Background: Heart failure with preserved ejection fraction (HFpEF) is often manifested as impaired cardiovascular reserve. We sought to determine if conducted vasodilation, which coordinates microvascular resistance longitudinally to match tissue metabolic demand, becomes compromised in HFpEF. We hypothesized that the metabolic vasodilator adenosine facilitates and that inhibition of ADK (adenosine kinase) augments conducted vasodilation for a more efficient myocardial perfusion and improved left ventricle (LV) diastolic function in HFpEF. Methods and Results: We assessed conducted vasodilation in obese ZSF1 rats that develop LV diastolic dysfunction and is used to model human HFpEF. Additionally, conducted vasodilation was measured in arterioles isolated from the right atrial appendages of patients with HFpEF. We found a markedly reduced conducted vasodilation both in obese ZSF1 rats and in patients with HFpEF. Impaired conducted vasodilation was accompanied by increased vascular ADK expression. Isolated rat and human arterioles incubated with adenosine (10 nmol/L) or ADK inhibitor ABT-702 (0.1 µmol/L) both displayed augmented conducted vasodilation. Treatment of obese ZSF1 rats with ABT-702 (1.5 mg/kg, IP for 8 weeks) prevented LV diastolic dysfunction, and in a crossover design augmented conducted vasodilation and improved LV diastolic function. ABT-702 treated obese ZSF1 rats exhibited reduced expression of myocardial carbonic anhydrase 9 and collagen, surrogate markers of myocardial hypoxia.
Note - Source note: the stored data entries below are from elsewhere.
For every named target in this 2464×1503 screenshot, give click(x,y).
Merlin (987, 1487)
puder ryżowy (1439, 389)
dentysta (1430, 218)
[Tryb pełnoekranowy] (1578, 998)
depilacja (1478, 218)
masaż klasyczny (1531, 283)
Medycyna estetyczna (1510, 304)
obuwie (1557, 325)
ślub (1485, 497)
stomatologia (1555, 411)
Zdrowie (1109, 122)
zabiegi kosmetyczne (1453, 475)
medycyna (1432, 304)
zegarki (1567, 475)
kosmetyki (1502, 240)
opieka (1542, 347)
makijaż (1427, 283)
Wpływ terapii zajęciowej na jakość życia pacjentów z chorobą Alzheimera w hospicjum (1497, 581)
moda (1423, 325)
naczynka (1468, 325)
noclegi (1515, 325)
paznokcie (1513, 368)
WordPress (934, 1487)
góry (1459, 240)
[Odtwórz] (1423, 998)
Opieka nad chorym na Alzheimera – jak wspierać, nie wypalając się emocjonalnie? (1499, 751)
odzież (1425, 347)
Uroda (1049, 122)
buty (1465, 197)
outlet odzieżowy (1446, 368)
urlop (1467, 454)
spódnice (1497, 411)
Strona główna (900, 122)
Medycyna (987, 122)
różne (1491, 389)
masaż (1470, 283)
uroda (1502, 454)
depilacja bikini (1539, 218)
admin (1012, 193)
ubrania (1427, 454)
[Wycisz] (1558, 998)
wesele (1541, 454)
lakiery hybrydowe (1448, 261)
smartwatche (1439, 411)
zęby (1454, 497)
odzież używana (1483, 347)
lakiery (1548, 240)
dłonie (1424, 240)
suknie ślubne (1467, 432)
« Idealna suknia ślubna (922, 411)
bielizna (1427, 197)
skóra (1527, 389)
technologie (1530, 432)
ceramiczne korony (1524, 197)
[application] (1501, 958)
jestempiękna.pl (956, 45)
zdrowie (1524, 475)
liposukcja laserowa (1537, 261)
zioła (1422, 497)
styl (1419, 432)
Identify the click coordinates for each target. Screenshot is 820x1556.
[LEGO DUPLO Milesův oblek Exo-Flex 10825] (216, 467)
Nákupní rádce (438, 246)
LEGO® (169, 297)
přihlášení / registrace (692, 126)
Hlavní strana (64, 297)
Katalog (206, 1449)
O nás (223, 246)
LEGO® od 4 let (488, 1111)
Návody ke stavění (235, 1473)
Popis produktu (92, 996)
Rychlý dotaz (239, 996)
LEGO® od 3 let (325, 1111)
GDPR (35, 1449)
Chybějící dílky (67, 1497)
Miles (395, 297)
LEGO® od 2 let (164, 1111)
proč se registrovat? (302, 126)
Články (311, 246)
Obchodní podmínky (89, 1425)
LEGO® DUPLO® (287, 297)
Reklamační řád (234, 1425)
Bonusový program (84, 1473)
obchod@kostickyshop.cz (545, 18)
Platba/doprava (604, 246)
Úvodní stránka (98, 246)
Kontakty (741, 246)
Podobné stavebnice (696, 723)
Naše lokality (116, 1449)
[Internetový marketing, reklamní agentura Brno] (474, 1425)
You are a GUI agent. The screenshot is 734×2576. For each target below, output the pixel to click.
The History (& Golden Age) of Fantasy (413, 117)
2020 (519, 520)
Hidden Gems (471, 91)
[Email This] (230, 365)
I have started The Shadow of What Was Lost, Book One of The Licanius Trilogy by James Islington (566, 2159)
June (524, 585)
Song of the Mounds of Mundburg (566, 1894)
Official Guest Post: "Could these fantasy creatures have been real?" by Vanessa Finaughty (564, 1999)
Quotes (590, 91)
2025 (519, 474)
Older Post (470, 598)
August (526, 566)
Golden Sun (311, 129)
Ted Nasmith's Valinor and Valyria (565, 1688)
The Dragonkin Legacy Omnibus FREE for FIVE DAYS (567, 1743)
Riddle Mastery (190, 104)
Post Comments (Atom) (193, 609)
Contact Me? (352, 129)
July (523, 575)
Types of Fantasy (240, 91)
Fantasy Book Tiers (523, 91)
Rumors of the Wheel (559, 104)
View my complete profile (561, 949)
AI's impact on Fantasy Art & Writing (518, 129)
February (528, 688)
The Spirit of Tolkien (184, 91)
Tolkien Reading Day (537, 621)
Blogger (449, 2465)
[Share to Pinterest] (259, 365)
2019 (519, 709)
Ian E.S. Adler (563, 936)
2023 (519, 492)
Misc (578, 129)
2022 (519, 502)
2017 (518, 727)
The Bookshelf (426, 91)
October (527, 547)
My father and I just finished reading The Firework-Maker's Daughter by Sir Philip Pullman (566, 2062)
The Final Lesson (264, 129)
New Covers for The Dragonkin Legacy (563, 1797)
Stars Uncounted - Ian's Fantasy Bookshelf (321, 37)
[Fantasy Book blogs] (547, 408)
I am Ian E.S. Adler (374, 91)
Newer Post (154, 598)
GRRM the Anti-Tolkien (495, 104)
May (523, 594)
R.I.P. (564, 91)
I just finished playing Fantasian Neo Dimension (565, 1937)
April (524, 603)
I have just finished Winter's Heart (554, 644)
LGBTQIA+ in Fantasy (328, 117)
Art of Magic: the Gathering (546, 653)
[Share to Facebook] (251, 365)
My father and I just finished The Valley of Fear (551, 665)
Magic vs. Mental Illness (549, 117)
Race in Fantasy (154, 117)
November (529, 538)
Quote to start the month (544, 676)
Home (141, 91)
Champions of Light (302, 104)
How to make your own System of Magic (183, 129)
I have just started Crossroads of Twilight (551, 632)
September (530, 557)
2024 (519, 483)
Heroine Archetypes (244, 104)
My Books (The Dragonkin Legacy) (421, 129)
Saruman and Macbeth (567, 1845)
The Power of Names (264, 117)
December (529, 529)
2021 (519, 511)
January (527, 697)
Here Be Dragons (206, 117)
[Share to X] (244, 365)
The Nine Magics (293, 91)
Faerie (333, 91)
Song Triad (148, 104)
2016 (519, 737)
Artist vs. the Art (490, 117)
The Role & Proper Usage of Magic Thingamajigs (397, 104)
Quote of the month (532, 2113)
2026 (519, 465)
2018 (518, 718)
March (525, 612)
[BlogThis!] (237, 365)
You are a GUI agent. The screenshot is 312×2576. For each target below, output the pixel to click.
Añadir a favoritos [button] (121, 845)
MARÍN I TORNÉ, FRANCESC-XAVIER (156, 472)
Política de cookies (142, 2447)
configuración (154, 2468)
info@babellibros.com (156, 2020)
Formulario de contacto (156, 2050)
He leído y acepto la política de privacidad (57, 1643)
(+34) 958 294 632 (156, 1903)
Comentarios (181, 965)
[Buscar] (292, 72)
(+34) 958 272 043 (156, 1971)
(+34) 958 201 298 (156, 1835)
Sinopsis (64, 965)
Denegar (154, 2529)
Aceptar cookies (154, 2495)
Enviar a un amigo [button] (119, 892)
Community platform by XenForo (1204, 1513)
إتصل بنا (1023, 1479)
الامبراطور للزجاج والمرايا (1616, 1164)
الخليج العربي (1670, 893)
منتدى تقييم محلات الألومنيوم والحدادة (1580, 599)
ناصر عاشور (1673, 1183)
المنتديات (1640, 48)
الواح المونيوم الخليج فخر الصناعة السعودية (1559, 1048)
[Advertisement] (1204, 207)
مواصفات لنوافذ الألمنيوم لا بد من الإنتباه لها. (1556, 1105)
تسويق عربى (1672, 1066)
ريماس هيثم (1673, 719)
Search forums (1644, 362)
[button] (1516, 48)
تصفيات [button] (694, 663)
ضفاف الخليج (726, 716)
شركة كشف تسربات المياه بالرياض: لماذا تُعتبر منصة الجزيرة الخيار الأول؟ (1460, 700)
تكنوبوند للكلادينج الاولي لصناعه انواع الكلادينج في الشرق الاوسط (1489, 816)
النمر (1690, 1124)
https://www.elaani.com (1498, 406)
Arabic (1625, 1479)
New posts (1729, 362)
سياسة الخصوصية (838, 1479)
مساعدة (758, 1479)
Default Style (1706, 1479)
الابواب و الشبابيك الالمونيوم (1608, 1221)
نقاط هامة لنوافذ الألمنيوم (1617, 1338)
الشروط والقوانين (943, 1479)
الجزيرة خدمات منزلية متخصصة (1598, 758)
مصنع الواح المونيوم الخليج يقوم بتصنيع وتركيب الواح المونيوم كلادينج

Conclusions: Upregulation of vascular ADK mitigates adenosine-facilitated conducted vasodilation in obese ZSF1 rats and in patients with HFpEF. We propose that pharmacological inhibition of ADK could be beneficial for therapeutic augmentation of conducted vasodilation, thereby improving tissue perfusion and LV diastolic function in HFpEF.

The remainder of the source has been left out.